• Wednesday, May 29, 2024


G20 finance chiefs meet in Venice, tax reform top agenda

Britain’s Chancellor of the Exchequer Rishi Sunak (Photo by TOLGA AKMEN/AFP via Getty Images)

By: Shilpa Sharma

FINANCE ministers from the G20 economies gathered today (9) in Venice, with global tax reform at the top of the meeting agenda.

The current meeting is being convened under the presidency of Italy.

US treasury secretary Janet Yellen, European Central Bank (ECB) chief Christine Lagarde and Russian finance minister Anton Siluanov were among those attending the meeting.

However, China and India have opted for a virtual presence in the meeting.

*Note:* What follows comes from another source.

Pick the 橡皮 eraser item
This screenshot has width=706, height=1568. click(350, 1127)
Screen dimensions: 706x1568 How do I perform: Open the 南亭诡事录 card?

The G20 countries have already signed up to a framework for reform agreed on July 1 among members of the Organisation for Economic Cooperation and Development (OECD), which proposed a global minimum corporation tax rate of 15 per cent.

The member nations now seek a political deal to help the agreement, which would eventually end tax havens offered by some countries to attract global companies.

“Now is the time for the international community to rally together and build on this momentum to ensure we get the deal’s final details over the line by October,” British chancellor Rishi Sunak said as he set off for Venice.

Under the tax reform, other aim is to tax multinationals where they make their profits, not where they are headquartered. The move is particularly aimed at technology giants such as Google, Amazon, Facebook and Apple, which pay a meagre amount of tax compared to their income.

Meanwhile, a final agreement on the tax reforms is unlikely before the G20 leaders’ summit in Rome in October, the Venice talks will enable thrashing out further details.

So far, the proposal has been backed by 131 countries.

EU members Estonia, Hungary and Ireland, which have all used low tax rates to attract investment, are among the hold-outs, while several countries such as the US and Germany are pushing for a higher rate than 15 per cent.

“Fifteen per cent for the minimum taxation on a corporate tax is a minimum, and France aims of having more than 15 per cent”, French finance minister Bruno Le Maire told Bloomberg TV on Friday (9).

The G20 ministers are also expected to support an initiative by the International Monetary Fund (IMF) to increase aid to the most vulnerable countries through the allocation of $650 billion (£469bn) of special drawing rights.